### EXERCISE
Below are some records; quote exactly the lines from the one that contains "Instruction: Click the Functions" through the one that contains "Task: Select the Scale mode tool icon", inclusive, and no others.

### EXERCISE MATERIAL

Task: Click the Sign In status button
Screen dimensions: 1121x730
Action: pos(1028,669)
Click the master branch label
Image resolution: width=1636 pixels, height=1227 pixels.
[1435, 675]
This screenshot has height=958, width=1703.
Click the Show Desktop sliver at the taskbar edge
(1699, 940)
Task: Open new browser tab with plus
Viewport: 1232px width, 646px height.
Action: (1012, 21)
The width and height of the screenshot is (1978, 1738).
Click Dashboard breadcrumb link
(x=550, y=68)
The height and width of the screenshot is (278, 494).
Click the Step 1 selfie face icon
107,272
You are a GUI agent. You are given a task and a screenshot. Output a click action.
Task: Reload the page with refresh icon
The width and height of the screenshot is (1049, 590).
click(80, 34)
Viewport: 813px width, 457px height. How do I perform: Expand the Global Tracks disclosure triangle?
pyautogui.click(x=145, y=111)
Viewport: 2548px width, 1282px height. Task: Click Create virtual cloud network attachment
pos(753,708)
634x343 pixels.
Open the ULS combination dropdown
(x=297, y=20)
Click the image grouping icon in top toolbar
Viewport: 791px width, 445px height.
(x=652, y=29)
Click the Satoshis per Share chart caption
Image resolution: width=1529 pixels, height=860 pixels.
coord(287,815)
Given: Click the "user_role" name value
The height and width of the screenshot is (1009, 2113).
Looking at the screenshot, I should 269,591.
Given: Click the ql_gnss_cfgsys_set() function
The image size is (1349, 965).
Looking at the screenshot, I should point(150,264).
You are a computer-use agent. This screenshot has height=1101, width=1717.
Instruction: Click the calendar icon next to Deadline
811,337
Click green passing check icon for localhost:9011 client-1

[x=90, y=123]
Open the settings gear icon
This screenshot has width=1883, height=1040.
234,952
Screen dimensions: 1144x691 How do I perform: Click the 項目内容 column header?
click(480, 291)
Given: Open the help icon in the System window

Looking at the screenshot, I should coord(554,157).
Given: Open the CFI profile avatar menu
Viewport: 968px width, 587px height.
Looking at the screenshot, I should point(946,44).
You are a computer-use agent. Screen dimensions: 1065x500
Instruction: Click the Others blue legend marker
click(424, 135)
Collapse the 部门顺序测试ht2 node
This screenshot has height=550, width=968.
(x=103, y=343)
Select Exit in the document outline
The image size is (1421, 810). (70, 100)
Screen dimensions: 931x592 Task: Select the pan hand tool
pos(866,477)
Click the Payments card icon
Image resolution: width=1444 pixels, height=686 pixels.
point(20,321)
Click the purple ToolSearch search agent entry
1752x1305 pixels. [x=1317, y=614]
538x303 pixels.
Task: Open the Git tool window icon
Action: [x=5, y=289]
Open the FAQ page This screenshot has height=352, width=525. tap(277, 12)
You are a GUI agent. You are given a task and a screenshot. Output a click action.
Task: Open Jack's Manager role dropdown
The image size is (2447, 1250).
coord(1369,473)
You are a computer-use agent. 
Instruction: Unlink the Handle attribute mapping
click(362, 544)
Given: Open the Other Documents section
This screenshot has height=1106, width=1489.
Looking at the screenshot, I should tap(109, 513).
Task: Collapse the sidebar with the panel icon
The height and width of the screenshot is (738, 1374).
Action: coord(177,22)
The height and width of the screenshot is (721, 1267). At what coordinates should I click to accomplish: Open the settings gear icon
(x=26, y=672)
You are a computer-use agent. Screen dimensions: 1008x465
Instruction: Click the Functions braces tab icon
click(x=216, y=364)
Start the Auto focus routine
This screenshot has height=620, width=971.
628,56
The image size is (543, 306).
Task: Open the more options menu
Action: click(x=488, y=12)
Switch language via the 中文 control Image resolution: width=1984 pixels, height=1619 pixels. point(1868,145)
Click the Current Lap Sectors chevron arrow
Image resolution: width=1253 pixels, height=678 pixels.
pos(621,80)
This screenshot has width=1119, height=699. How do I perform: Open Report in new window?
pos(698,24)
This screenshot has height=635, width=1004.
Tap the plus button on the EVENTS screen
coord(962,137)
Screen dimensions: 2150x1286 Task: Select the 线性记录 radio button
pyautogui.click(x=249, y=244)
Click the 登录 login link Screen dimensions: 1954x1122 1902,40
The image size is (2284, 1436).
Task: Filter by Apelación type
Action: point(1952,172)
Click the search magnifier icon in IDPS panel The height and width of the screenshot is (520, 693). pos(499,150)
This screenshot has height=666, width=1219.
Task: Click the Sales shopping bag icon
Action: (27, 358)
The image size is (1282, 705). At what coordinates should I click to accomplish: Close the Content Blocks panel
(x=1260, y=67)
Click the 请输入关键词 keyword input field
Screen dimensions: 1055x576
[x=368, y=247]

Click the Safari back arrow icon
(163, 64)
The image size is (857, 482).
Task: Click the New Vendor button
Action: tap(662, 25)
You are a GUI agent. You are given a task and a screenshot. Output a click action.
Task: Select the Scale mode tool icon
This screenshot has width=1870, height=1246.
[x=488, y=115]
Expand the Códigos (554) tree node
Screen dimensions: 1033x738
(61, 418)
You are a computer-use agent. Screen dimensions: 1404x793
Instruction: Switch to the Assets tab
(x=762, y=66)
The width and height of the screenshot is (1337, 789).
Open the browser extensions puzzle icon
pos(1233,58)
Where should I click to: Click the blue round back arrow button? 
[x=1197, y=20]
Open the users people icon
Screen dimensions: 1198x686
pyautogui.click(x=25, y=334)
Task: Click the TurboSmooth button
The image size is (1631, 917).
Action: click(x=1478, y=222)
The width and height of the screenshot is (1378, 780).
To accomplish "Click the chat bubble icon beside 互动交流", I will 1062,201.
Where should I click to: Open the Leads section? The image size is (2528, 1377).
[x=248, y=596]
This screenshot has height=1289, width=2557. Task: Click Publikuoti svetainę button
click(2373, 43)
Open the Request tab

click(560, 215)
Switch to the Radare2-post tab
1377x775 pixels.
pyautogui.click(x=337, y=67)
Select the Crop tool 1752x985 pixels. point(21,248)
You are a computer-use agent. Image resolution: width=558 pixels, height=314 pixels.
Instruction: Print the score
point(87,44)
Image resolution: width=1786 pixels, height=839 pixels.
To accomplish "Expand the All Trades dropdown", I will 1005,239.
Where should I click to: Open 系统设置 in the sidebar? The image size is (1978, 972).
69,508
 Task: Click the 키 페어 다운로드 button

### ANSWER SECTION
Instruction: Click the Functions braces tab icon
click(x=216, y=364)
Start the Auto focus routine
This screenshot has height=620, width=971.
628,56
The image size is (543, 306).
Task: Open the more options menu
Action: click(x=488, y=12)
Switch language via the 中文 control Image resolution: width=1984 pixels, height=1619 pixels. point(1868,145)
Click the Current Lap Sectors chevron arrow
Image resolution: width=1253 pixels, height=678 pixels.
pos(621,80)
This screenshot has width=1119, height=699. How do I perform: Open Report in new window?
pos(698,24)
This screenshot has height=635, width=1004.
Tap the plus button on the EVENTS screen
coord(962,137)
Screen dimensions: 2150x1286 Task: Select the 线性记录 radio button
pyautogui.click(x=249, y=244)
Click the 登录 login link Screen dimensions: 1954x1122 1902,40
The image size is (2284, 1436).
Task: Filter by Apelación type
Action: point(1952,172)
Click the search magnifier icon in IDPS panel The height and width of the screenshot is (520, 693). pos(499,150)
This screenshot has height=666, width=1219.
Task: Click the Sales shopping bag icon
Action: (27, 358)
The image size is (1282, 705). At what coordinates should I click to accomplish: Close the Content Blocks panel
(x=1260, y=67)
Click the 请输入关键词 keyword input field
Screen dimensions: 1055x576
[x=368, y=247]

Click the Safari back arrow icon
(163, 64)
The image size is (857, 482).
Task: Click the New Vendor button
Action: tap(662, 25)
You are a GUI agent. You are given a task and a screenshot. Output a click action.
Task: Select the Scale mode tool icon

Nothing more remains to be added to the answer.